**CONSEGNA 1**: Trascrivi alla lettera, dal testo sul duello, il passo che comincia con le parole contenenti "Dal Medioevo alla" e finisce con "sovrani e stati.".
**CONSEGNA 2**: Rendi in inglese questa frase del testo sul duello: «L’offesa può essere lavata col primo sangue o all’ultimo sangue, cioè a morte, l’offeso sceglie l’arma e il luogo, queste le regole.»

**DOCUMENTO DI ORIGINE**:
Due secoli fa a portare alla morte violenta poteva essere ancora l’onore, poiché in Italia venne derubricato dal Codice penale solo il 5 agosto del 1981. Oggi l’onore si richiama ai cittadini eletti dal popolo, rappresentanti dei partiti che chiamiamo e si chiamano tra loro “onorevoli”.

Dal Medioevo alla Rivoluzione francese la giustizia era amministrata dai tre ordini che governavano la società nata con il feudalesimo (Laboratores, Orantes, Bellatores: il popolo, il clero e la nobiltà) ognuno all’interno degli ordini stessi. L’offesa – come ci ha spiegato Michel Foucault – riguardava il corpo del potere o del sovrano; la pena o contrappasso veniva esercitata sul corpo stesso di chi aveva commesso il reato: il taglio della testa, lo squartamento, il rogo o l’impiccagione erano i modi più comuni adottati da sovrani e stati.

Facciamo ancora un passo indietro: nella società antica il duello designava il “Giudizio degli Dei o di Dio” e li si invocava per stabilire la parte della ragione o del torto. L’ordalia, diffusa negli stati romano barbarici, non cessò con la nascita dell’Europa e il duello entrò nei codici del diritto di mezza Europa – da Carlo Magno a Federico II, dai Papi fino a Luigi XIV – codificandosi nel codice cavalleresco. All’inizio dell’Ottocento Napoleone proibì il duello tra gli ufficiali del suo esercito anche se dello stesso grado – se minore, reggeva ancora la tradizione dei tre ordini separati, rimase nel codice militare però un doppio legame giuridico, in seguito chiamato “Comma 22”: “Chi duella va espulso dall’esercito, ma chi viene sfidato e si rifiuta di battersi, va cacciato per codardia e vigliaccheria, macchiandosi del disonore della bandiera che serve”. L’offesa può essere lavata col primo sangue o all’ultimo sangue, cioè a morte, l’offeso sceglie l’arma e il luogo, queste le regole.

**DATI GREZZI**:

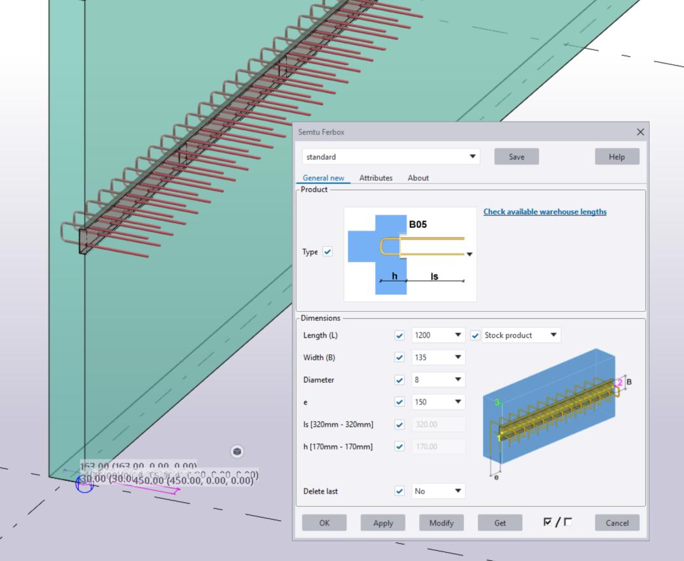Expand the Diameter 8 dropdown
The image size is (684, 561).
[x=457, y=380]
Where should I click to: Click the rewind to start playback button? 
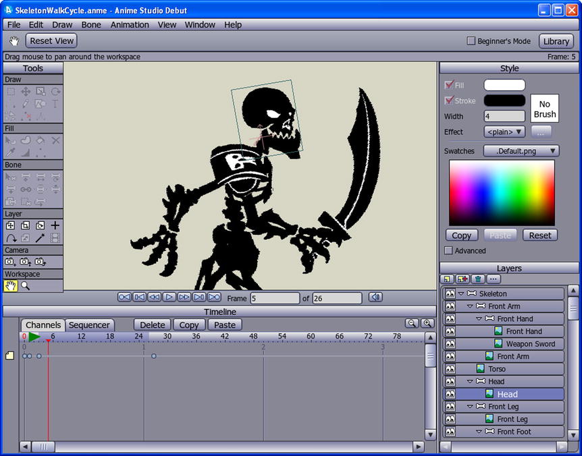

**RISPOSTA 1**:
Dal Medioevo alla Rivoluzione francese la giustizia era amministrata dai tre ordini che governavano la società nata con il feudalesimo (Laboratores, Orantes, Bellatores: il popolo, il clero e la nobiltà) ognuno all’interno degli ordini stessi. L’offesa – come ci ha spiegato Michel Foucault – riguardava il corpo del potere o del sovrano; la pena o contrappasso veniva esercitata sul corpo stesso di chi aveva commesso il reato: il taglio della testa, lo squartamento, il rogo o l’impiccagione erano i modi più comuni adottati da sovrani e stati.

**RISPOSTA 2**: An offense can be washed away with first blood or to the last blood, that is, to the death; the offended party chooses the weapon and the place: these are the rules.